5

After updating the environment from Wildfly 13 to Wildfly 18.0.1 we experienced an

A channel event listener threw an exception: java.lang.OutOfMemoryError: Direct buffer memory
at java.base/java.nio.Bits.reserveMemory(Bits.java:175)
at java.base/java.nio.DirectByteBuffer.<init>(DirectByteBuffer.java:118)
at java.base/java.nio.ByteBuffer.allocateDirect(ByteBuffer.java:317)
at org.jboss.xnio@3.7.3.Final//org.xnio.BufferAllocator$2.allocate(BufferAllocator.java:57)
at org.jboss.xnio@3.7.3.Final//org.xnio.BufferAllocator$2.allocate(BufferAllocator.java:55)
at org.jboss.xnio@3.7.3.Final//org.xnio.ByteBufferSlicePool.allocateSlices(ByteBufferSlicePool.java:162)
at org.jboss.xnio@3.7.3.Final//org.xnio.ByteBufferSlicePool.allocate(ByteBufferSlicePool.java:149)
at io.undertow.core@2.0.27.Final//io.undertow.server.XnioByteBufferPool.allocate(XnioByteBufferPool.java:53)
at io.undertow.core@2.0.27.Final//io.undertow.server.protocol.http.HttpReadListener.handleEventWithNoRunningRequest(HttpReadListener.java:147)
at io.undertow.core@2.0.27.Final//io.undertow.server.protocol.http.HttpReadListener.handleEvent(HttpReadListener.java:136)
at io.undertow.core@2.0.27.Final//io.undertow.server.protocol.http.HttpReadListener.handleEvent(HttpReadListener.java:59)
at org.jboss.xnio@3.7.3.Final//org.xnio.ChannelListeners.invokeChannelListener(ChannelListeners.java:92)
at org.jboss.xnio@3.7.3.Final//org.xnio.conduits.ReadReadyHandler$ChannelListenerHandler.readReady(ReadReadyHandler.java:66)
at org.jboss.xnio.nio@3.7.3.Final//org.xnio.nio.NioSocketConduit.handleReady(NioSocketConduit.java:89)
at org.jboss.xnio.nio@3.7.3.Final//org.xnio.nio.WorkerThread.run(WorkerThread.java:591)

Nothing was changed on the application side. I looked at the Buffer pools and it seems that some resources are not freed. I triggered several manual GCs but nearly nothing happens. (Uptime 2h)
━━━
TO BE DONE:
1) Condense the paragraph of the Wildfly post that begins "Nothing was changed on the application side" into a short bulleted list, keeping its main facts.
2) Retype the part of the records that opens with the line containing "This screenshot has height=701, width=1568." and closes with the line containing "(827, 174).", both lines included.

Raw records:
━━━
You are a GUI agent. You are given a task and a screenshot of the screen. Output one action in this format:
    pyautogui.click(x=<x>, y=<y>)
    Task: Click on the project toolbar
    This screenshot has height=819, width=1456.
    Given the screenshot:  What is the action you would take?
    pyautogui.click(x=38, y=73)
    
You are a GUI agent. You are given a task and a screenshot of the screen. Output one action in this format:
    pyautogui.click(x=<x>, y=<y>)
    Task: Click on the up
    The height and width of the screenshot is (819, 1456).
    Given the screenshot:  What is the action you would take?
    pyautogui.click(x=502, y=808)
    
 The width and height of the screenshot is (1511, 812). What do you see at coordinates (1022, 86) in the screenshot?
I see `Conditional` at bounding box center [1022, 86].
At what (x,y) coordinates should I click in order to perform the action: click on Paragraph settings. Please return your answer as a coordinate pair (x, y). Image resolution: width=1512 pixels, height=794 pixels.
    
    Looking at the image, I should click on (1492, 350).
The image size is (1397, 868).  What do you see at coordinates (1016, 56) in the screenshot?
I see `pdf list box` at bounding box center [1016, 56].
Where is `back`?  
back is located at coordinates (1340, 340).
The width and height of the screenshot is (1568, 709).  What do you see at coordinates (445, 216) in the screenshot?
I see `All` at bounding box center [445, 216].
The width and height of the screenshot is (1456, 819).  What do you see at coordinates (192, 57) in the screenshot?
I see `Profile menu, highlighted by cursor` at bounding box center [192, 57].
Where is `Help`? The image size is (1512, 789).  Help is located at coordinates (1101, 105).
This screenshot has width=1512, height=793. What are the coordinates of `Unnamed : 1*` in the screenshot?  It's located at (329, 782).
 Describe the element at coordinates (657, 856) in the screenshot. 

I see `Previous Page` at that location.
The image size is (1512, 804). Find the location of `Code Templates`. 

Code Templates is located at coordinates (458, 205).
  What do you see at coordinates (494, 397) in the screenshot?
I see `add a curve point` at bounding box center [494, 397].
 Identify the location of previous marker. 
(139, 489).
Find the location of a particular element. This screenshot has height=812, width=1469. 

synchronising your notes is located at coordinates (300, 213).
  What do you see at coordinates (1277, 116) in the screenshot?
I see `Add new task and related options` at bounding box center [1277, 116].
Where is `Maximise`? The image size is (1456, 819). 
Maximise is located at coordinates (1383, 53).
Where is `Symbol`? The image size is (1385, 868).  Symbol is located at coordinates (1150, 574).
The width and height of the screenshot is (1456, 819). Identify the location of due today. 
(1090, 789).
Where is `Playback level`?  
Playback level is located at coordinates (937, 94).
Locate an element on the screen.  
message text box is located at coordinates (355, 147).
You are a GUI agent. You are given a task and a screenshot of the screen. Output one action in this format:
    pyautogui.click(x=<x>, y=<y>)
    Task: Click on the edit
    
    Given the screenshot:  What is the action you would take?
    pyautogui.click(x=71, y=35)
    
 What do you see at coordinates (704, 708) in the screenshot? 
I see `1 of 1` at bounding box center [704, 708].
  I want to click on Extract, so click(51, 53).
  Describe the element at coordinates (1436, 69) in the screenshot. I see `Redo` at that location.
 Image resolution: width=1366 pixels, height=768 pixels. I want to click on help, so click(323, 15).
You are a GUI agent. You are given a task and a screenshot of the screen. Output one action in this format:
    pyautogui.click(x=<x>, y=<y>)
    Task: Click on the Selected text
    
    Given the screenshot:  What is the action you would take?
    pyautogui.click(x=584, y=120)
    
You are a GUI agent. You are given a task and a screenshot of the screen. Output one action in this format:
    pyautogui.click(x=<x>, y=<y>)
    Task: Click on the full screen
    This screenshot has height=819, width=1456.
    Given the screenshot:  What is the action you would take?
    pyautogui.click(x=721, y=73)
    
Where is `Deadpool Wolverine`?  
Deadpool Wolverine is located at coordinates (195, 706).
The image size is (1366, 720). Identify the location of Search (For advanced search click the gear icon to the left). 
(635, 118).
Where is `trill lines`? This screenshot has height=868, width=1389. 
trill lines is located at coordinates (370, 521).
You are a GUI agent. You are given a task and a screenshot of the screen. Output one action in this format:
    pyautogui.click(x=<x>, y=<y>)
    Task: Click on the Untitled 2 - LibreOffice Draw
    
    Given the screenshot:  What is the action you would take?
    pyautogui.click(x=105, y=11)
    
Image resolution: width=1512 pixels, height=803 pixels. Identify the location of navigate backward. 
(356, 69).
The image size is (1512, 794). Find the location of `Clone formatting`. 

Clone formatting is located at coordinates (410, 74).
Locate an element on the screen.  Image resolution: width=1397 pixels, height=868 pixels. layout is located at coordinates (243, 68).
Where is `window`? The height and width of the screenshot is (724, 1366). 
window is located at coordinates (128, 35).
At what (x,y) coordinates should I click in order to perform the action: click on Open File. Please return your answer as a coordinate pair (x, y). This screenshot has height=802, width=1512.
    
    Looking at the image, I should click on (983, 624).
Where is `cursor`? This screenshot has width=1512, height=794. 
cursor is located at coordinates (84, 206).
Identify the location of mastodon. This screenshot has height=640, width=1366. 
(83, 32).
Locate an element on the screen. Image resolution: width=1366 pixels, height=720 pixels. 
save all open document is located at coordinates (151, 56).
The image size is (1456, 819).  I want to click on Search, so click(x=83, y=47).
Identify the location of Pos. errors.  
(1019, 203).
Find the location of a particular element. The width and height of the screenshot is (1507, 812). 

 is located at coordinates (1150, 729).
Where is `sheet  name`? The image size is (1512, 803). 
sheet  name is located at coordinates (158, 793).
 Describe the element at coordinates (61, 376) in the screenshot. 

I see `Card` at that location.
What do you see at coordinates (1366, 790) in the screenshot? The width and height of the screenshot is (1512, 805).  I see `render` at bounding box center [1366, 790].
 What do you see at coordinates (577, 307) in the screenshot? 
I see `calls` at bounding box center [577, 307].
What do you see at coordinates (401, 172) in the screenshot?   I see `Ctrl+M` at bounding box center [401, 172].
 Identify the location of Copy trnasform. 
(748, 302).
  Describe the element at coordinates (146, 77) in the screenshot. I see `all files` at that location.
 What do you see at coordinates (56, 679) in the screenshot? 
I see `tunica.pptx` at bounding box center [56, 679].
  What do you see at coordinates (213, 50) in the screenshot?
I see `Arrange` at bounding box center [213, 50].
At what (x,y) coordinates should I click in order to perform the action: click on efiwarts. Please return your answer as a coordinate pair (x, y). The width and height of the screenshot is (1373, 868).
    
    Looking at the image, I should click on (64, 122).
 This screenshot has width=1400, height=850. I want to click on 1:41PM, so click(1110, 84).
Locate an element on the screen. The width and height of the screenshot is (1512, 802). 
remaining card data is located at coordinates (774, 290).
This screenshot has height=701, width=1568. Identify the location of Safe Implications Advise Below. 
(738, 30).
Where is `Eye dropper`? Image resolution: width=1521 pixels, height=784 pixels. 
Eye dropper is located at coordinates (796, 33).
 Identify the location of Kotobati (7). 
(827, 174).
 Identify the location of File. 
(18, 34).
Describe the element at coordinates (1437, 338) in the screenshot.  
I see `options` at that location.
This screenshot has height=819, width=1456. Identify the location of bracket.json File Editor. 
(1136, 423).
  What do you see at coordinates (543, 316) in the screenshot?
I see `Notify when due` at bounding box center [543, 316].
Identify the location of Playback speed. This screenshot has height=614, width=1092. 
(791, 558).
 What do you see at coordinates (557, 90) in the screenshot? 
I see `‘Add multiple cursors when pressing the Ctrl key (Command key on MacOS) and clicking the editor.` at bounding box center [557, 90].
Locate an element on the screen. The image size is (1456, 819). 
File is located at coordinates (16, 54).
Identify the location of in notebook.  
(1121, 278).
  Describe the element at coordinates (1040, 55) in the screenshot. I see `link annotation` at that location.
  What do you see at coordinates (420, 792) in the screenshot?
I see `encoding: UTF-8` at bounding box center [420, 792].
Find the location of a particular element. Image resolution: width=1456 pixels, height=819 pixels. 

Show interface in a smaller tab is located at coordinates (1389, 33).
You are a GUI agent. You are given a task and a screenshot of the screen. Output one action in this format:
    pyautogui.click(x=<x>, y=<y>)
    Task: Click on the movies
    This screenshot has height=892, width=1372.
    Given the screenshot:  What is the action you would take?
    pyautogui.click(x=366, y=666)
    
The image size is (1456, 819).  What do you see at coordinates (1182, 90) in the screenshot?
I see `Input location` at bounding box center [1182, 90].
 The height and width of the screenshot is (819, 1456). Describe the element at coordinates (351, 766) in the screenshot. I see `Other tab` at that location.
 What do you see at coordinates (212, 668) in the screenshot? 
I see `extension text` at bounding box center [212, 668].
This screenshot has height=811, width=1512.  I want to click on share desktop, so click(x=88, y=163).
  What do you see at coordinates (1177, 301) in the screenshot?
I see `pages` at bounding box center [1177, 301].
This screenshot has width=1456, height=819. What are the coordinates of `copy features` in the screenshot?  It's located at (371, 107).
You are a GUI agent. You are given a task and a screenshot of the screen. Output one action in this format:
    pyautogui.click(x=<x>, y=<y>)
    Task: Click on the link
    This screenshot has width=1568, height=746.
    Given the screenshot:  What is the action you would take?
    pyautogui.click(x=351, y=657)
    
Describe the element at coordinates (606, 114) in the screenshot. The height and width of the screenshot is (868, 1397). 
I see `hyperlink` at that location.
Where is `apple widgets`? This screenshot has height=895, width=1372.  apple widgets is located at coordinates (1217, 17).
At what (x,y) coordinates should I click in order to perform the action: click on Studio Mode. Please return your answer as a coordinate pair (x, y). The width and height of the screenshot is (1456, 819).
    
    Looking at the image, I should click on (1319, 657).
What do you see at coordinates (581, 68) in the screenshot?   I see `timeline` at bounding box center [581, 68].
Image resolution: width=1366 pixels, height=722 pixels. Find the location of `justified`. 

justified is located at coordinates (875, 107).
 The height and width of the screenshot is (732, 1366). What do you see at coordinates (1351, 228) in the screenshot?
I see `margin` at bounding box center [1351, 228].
━━━
ANSWER LIST:
1)
- Nothing was changed on the application side.
- The buffer pools suggest that some resources are not being freed.
- Several manual GCs were triggered, with nearly no effect.
- Uptime at that point was 2 hours.

2)
This screenshot has height=701, width=1568. Identify the location of Safe Implications Advise Below. 
(738, 30).
Where is `Eye dropper`? Image resolution: width=1521 pixels, height=784 pixels. 
Eye dropper is located at coordinates (796, 33).
 Identify the location of Kotobati (7). 
(827, 174).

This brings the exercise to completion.